→ MATERIALS PROVIDED:
○ ○ ○ ○ ○ ○ ○
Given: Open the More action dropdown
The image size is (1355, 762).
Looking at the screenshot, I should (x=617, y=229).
○ ○ ○ ○ ○ ○ ○
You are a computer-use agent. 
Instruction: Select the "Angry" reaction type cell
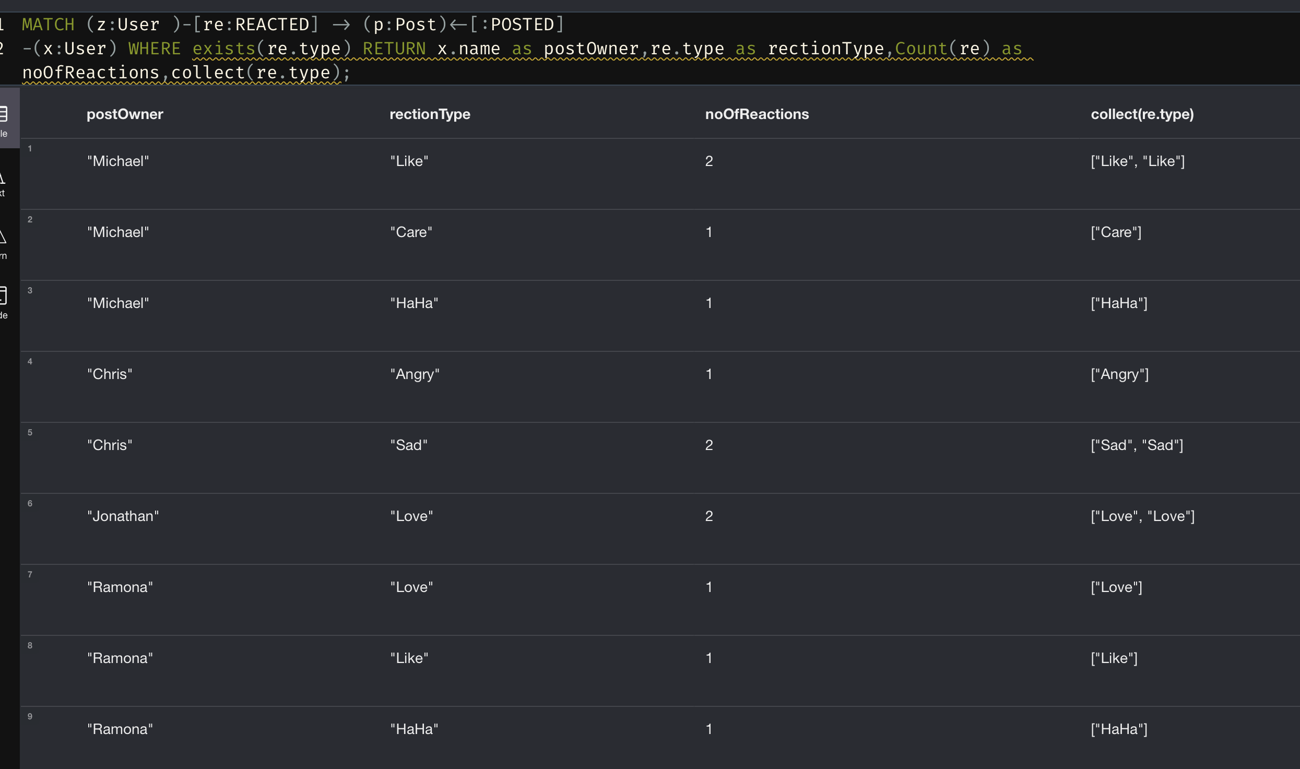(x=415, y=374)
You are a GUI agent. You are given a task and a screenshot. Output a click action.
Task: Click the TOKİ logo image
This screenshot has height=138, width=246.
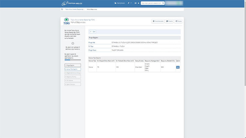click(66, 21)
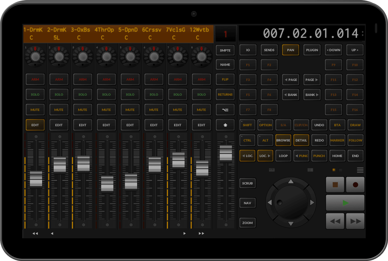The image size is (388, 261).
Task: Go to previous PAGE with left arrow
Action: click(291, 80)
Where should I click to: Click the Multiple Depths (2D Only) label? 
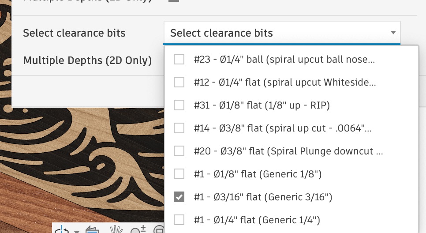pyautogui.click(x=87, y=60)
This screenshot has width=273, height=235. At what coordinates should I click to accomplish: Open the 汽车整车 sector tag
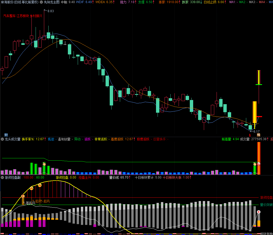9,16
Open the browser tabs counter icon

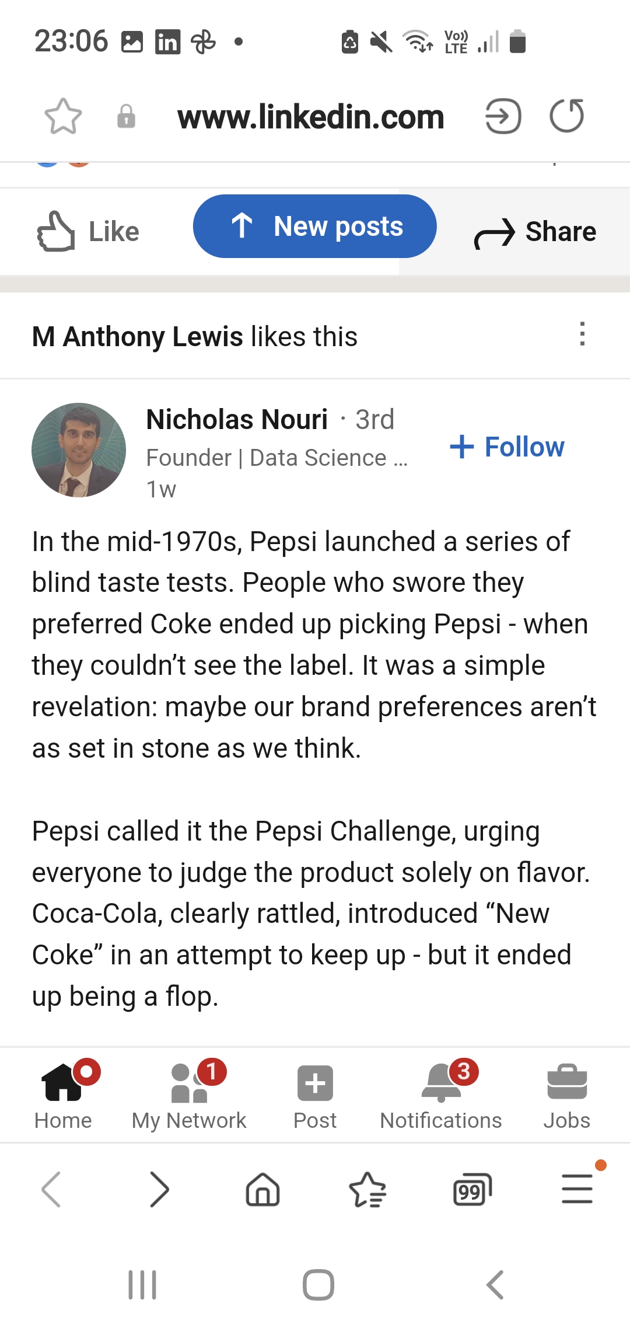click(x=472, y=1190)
○ ○ ○ ○ ○ ○ ○
→ WRITTEN REQUEST: Return the part of the data that opens with the line containing "Given: Open the More action dropdown" and closes with the line containing "Looking at the", copied word for word with both of those lines included.

→ OUTPUT:
Given: Open the More action dropdown
The image size is (1355, 762).
Looking at the screenshot, I should (x=617, y=229).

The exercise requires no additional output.